Each Toho Waza represents a different school or Ryu of swordsmanship.
Which Toho Waza we do depends on what rank we're testing for.
For example, I am testing for Nidan so I will perform Zengogiri, which represents Mugai Ryu.
The final cut in any Toho Waza is accompanied by a Kiai, a congealing shout from the gut that can have one of three timings:
Go No Sen which takes place before the cut to steel the practitioner and scare the shit out of the opponent- or at least make him flinch.
Sen which takes place during the cut and takes advantage of the accompanying power.

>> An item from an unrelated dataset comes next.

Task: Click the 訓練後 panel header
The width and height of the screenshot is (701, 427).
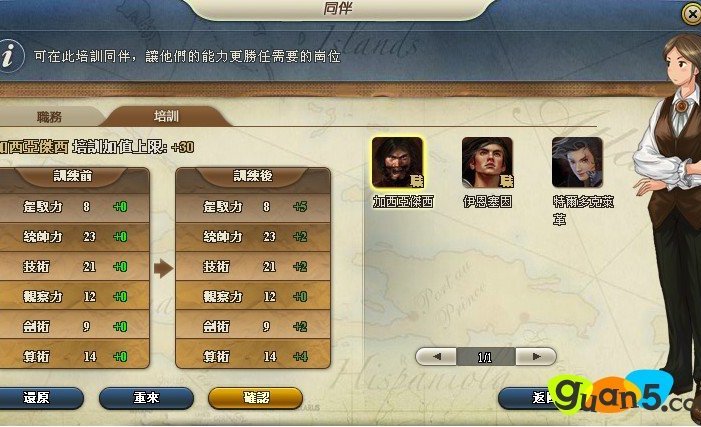Action: 253,177
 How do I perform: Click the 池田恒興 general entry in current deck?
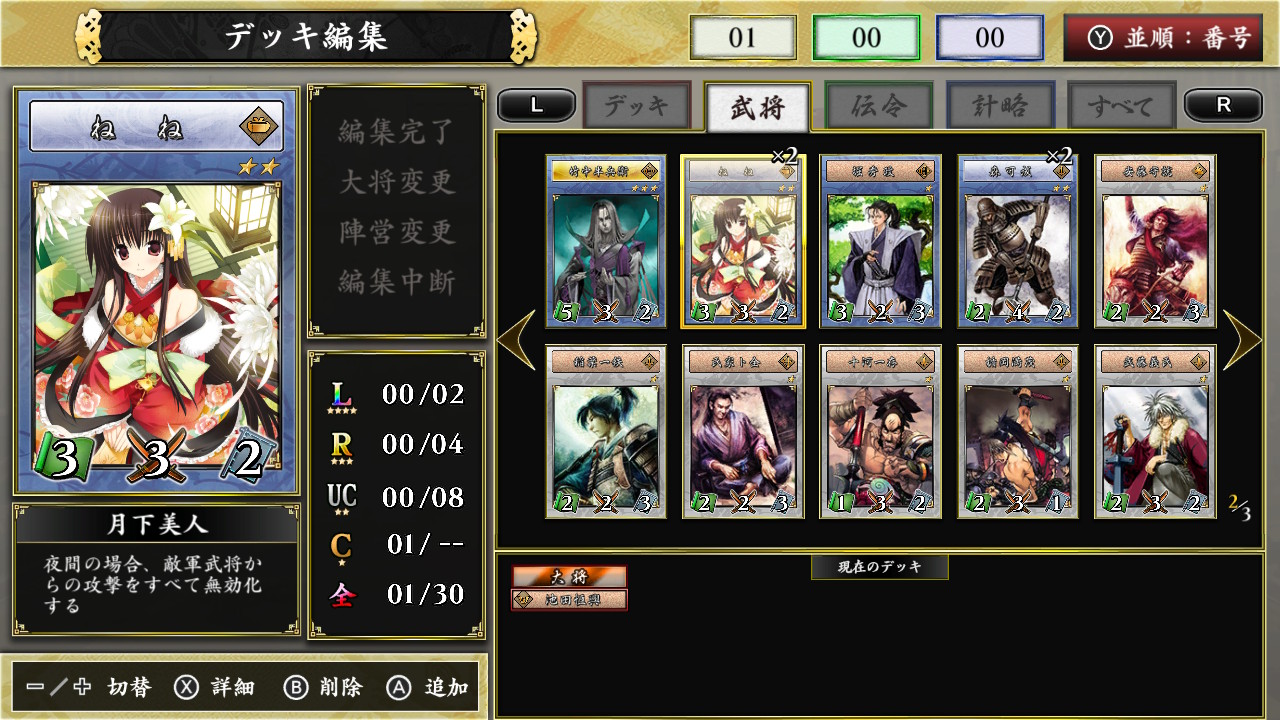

Sen no Sen which occurs after the cut to release the pent up energy the cut created.
This is serious stuff. There are whole schools of martial arts based on proper usage of this powerful technique.
Luke Beamer, our unofficial translator and guide to all things Iaido here in Japan was quick to point out that the correct sound of the Kiai is important to get right if you don't want to get laughed off the mat here in Japan.
Apparently when he first got here- he, like me, is from Nishi Kaigan Iaido Dojo in Berkeley but has been living here in Japan for more than a year as a kind of cultural attache- the various Sensei laughed behind cupped palms every time he did Kiai with his Toho Wazas.
The "Ah Ee!" sound he was using sounds very much like the Japanese word for love. So every time he slashed down his Katana in the final cut of his Toho Wazas he was yelling "LOVE!!!
So Luke was kind enough to spare us this embarrassment by making sure our Kiai sounded more like "Eight!" but without the "t" at the end.
Can you imagine? The dojo echoing with the sound of all us Gai Jin shouting "Love!!!" and the Sensei doubled over in paroxysms of laughter!
Since I posted this I got some new insights in regards to these three timings.
Turns out they have more to do with your reaction to the opponent than the actual kiai.
Here then, is what Luke was able to tell me:
Esaka Sensei gave a seminar about these terms last year in November. The three terms are "Go no Sen" (後の先), "Sen" (先), and "Sen no Sen" (先の先). "Sen" means before or previous, "Go" means after, and "no" means of (roughly).
The first, Go no Sen, means to react after the opponent as visually taken aggressive action.
The second, Sen, means to sense the impulse of the opponent and to react such that your actions will occur at the same time as your opponent.
The third, Sen no Sen, is to sense the moment the opponent has decided to take action, which is just before the impulse, and by reacting to it you actually take action before your opponent has begun moving. It can also be called "Sen Sen no Sen," but is the same thing.
Thanks Luke, we owe ya (more than) one.